Processing before splitting can cause overfitting #265

Benjamin-Lee · 2020-10-12T23:54:20Z

Not sure it's worth mentioning that if a single dataset is split into 2 or 3 for training, tuning, testing and preprocessing (like quantile normalization) is applied before this split, then the resulting datasets may not be truly independent.

Originally posted by @SiminaB in #241 (comment)

rasbt · 2020-10-13T04:24:36Z

yeah, we are getting into the territory where it's a bit tricky to think about talking about necessary details vs keeping the article readable, concise, and simple enough to follow for beginners.

We could maybe summarize this issue, and related ones, in a sentence like

"While transformation and normalization needs to be applied equally to all datasets, parameters required for such transformation and normalization procedures (for example, the dataset minimum and maximum values for 0-1 normalization, aka min-max scaling) should only be derived from training data, not tuning and test data, to keep the latter two independent."

Benjamin-Lee · 2020-10-13T04:57:33Z

The current sentence addressing the topic is:

When dataset-dependent preprocessing methods such as ) or standard scaling (in which each feature is set to have a mean of zero and a variance of one) are applied, they must be done after splitting the data or the resulting datasets may not be truly independent.

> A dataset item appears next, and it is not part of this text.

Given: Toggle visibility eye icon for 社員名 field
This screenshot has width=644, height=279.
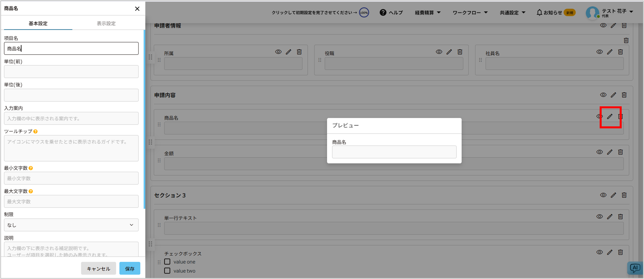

I prefer your sentence in general, though I have a few suggestions. What about something like:

While transformation and normalization procedures need to be applied equally to all datasets, the parameters required for such procedures (for example, quantile normalization, a common standardization method when analyzing gene-expression data) should only be derived from training data, not tuning and test data, to keep the latter two independent.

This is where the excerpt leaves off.